Jorge Rios's summer in the U.S. working at McDonald's didn't turn out anything like he'd expected. 

 

Chase Hoffberger

Internet Culture

Posted on Mar 7, 2013   Updated on Jun 1, 2021, 10:23 pm CDT

Hampden Township in central Pennsylvania spent much of the past week protesting an apparent human rights violation at a nearby McDonald’s. Thursday morning, one of the victims took his fight online, organizing a petition to demand humanitarian change.

Jorge Rios is an Argentine student who came to the United States on a J-1 Summer Work Travel program, which charges students $4,000 in exchange for a trip to the United States and a summer spent immersed in American culture.

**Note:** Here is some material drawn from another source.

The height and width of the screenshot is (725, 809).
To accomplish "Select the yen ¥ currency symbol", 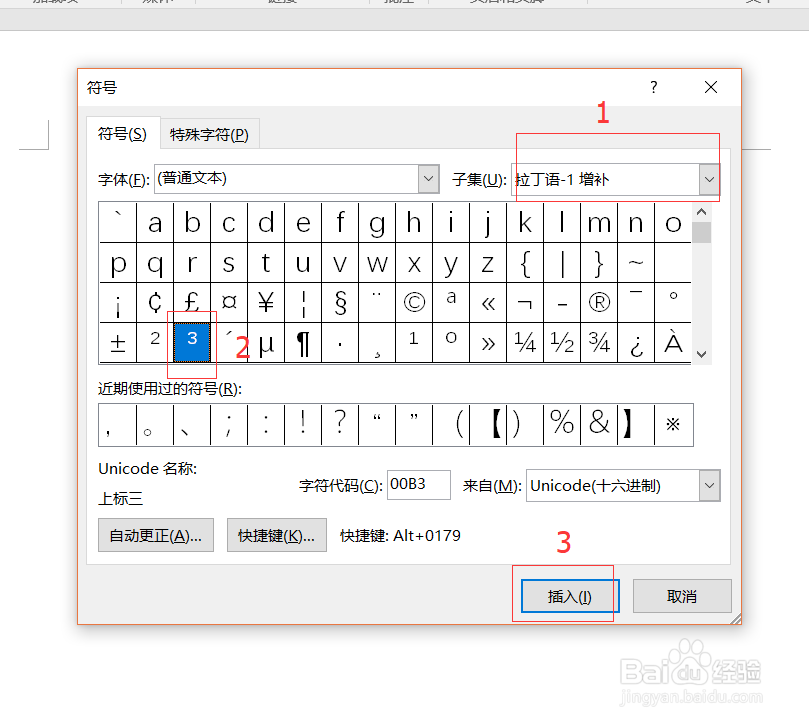I will [266, 302].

The idea is that the wages made through part-time jobs help students like Rios recoup those expenses, and they enter fall with U.S. work experience and some savings.

Rios’s summer didn’t turn out anything like he’d expected. 

Instead, through his part-time job working at a McDonald’s, he learned the harsh realities of some of America’s most terrible working and housing conditions. He faced threats, stolen wages, grease burns up and down his arms, and a workload that was 10 percent as large as the one he’d been promised, he wrote.

“The employer knew we were desperate for more hours, and he kept us on call to come in with 30 minutes notice all day and night,” Rios wrote. “I didn’t even have time to visit the public library.”

His employer is a man named Andy Cheung, a McDonald’s franchiser who owns six different restaurants in central Pennsylvania. Rios and his fellow travelers were forced to bunker into the basement of Cheung’s Hampden Township home at the cost of $300 a month. 

“As many as eight of us lived in a single basement,” Rios wrote. “We slept on bunk beds made for children that shook and squeaked. We had no privacy whatsoever.”

He spoke with his American coworkers, who he thought had it much better than he did. It turned out that they were being exploited as well: too few hours, too many threats. 

“This is not the America we believed in,” he wrote. “We believe America is a beautiful country, where everyone can have respect and fair treatment at work.”

Rios said that he’s tried to speak with Cheung, but the McDonald’s owner wouldn’t hear him. Central Pennsylvania’s Patriot-News‘s requests for comments went unanswered as well. 

With no other hope, Rios and his 50-plus other foreign student workers decided to stand up for themselves, organizing a petition through Coworker.com, a workplace-centric site, to attract the attention of McDonald’s CEO Don Thompson.

Rios’s petition has already racked up more than 1,6700 signatures. Coworker.com does not guarantee any change will take place, but it does promise exposure—hopefully enough to get on Thompson’s radar. 

This is not the America we believe in either, Jorge Rios. America is a beautiful country, where everyone can have respect and fair treatment at work. America is not a place for Andy Cheung.